WE LIVE COMPOUNDED IN SEMI-CONSCIOUS, SHELTERED IGNORANCE, STRATEGICALLY BLIND TO THE TRAGIC REALITY OF OUR HURTING WORLD.
THE UNITED NATIONS ESTIMATES THAT AROUND 40% OF NEPALIS LIVE IN POVERTY. IN KATHMANDU ALONE, THERE ARE ESTIMATED TO BE 1500 STREET CHILDREN.
WHAT WILL IT TAKE FOR US TO BECOME INVOLVED? IF THOSE WERE OUR CHILDREN, STARVING AND SHIVERING, SWALLOWING STONES TO FILL THEIR BELLIES, WOULD THAT BE ENOUGH? A PORTRAIT OF A CHILD ON THE STREETS OF NEPAL IS A PORTRAIT OF EVERY HUMAN—BROKEN, HURTING, BUT LOVED WILDLY BY GOD.
Cracked soil under cracked soles, she stands with blackened palms opened and extended, held together at the wrists. Monkeys play and scamper at her feet, eating crumbs as they drop to the temple ground.

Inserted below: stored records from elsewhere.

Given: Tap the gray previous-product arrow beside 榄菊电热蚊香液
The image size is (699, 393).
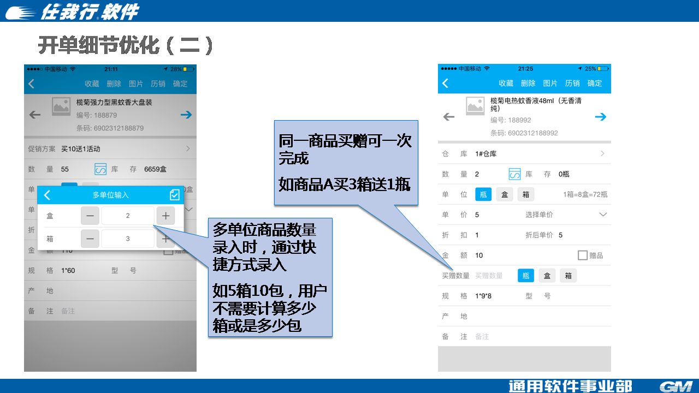Looking at the screenshot, I should click(449, 117).
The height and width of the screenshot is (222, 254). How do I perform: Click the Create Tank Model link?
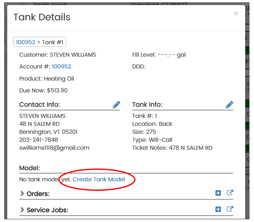point(99,179)
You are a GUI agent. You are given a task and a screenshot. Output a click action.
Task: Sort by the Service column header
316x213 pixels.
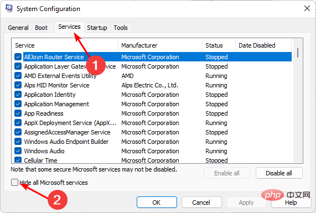[x=65, y=45]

Her eyes, hollow and desperate, follow every passerby. She breathes in the sweet thickness of polluted ash as strangers fill her hands with roupies. Tucking the crumpled paper into her pockets, she crawls to the next set of people and continues the sell, trained to beg before being taught to play.
The street people of Nepal are unsettled in their space, sensing the division between their indefinite realities and their incapability to alter them. Their bodies are blistered and bruised from the everyday battle of existence, yet they press on to dismantle the delusion of weakness. They are wounded warriors who find strength and resilience deep in their bones.

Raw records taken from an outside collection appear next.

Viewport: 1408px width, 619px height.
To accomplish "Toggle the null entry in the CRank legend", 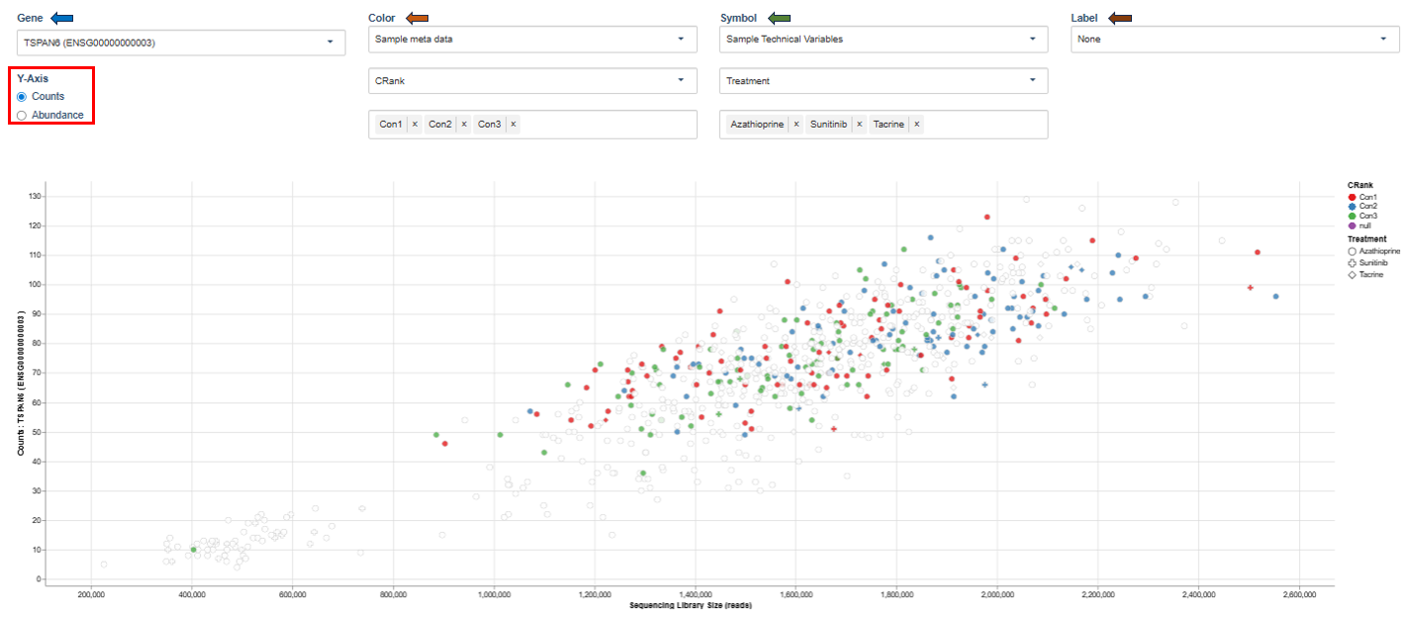I will click(1360, 224).
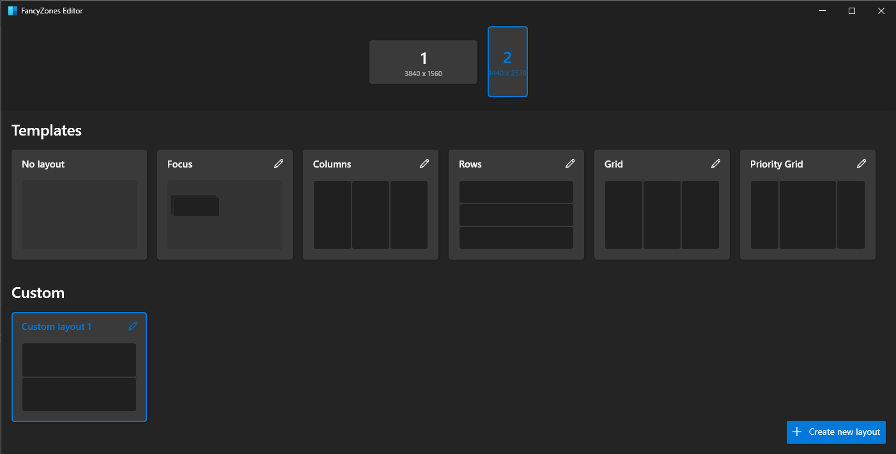Select Custom layout 1
Screen dimensions: 896x454
pos(79,377)
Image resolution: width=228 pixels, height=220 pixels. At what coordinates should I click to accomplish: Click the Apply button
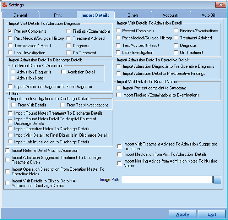(x=183, y=214)

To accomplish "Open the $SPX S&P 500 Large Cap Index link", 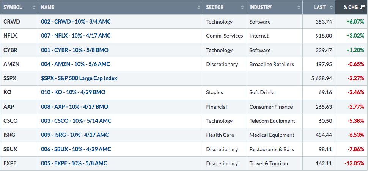I will 79,78.
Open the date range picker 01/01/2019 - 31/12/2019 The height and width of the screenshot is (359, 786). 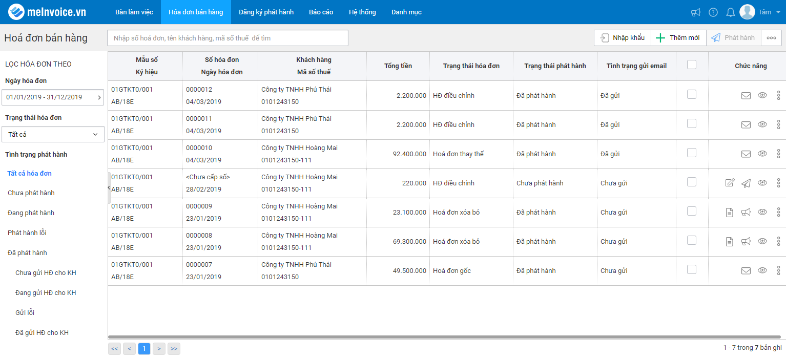[x=53, y=97]
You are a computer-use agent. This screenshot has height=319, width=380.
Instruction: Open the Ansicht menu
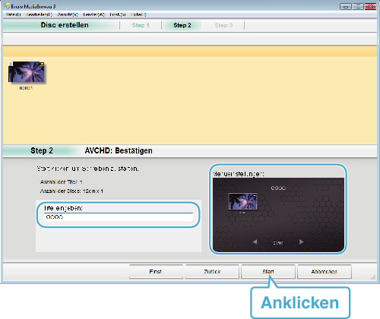click(x=68, y=14)
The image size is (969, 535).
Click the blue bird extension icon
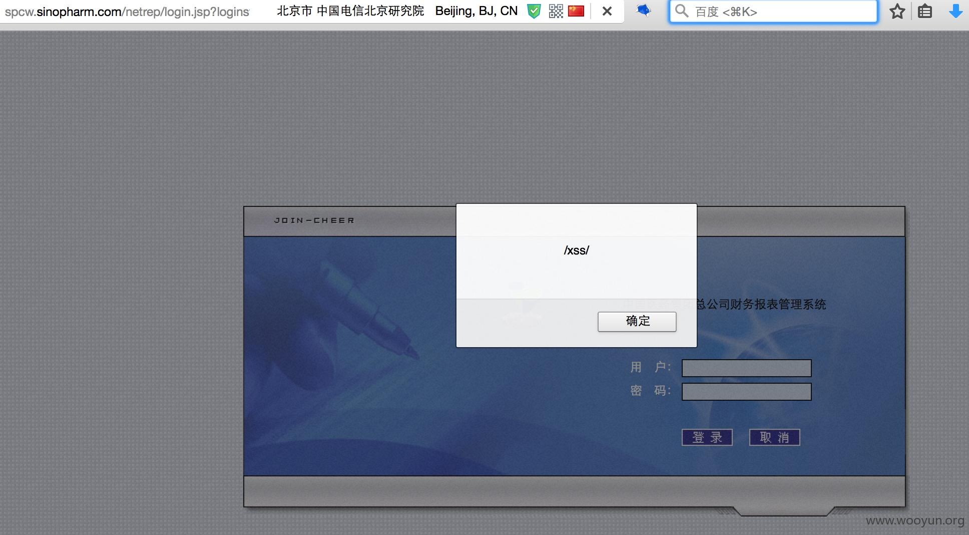coord(643,10)
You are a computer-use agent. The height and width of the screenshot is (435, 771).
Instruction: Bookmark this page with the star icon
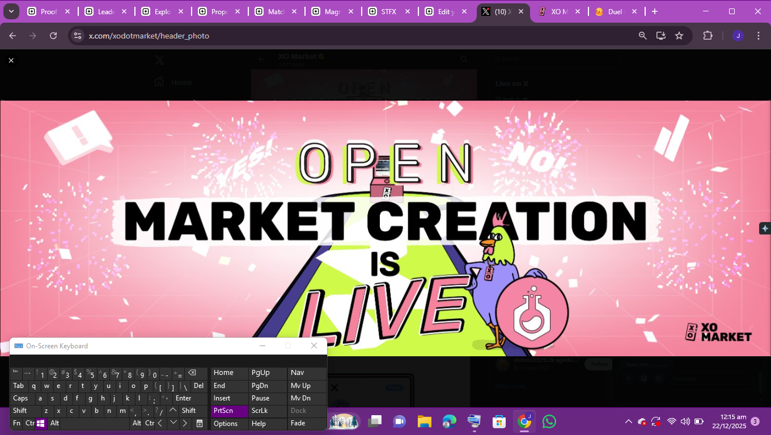click(679, 36)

She is a holy, human, beating and breathing consequence of her culture and circumstance. She knows only conflict and corruption and sinks beneath their weight. She must swallow her wishes and wildness and settle into her inherited role of street begging. What she cannot understand is that she was loved before she ever loved; her cries echoing like sculpted howls are her language of becoming. Her spirit says, “I am, I am.” He sees her, knows her, and the infinite galaxies she inhabits. She is a child of the universe, loved at her darkest, but forgotten by the world.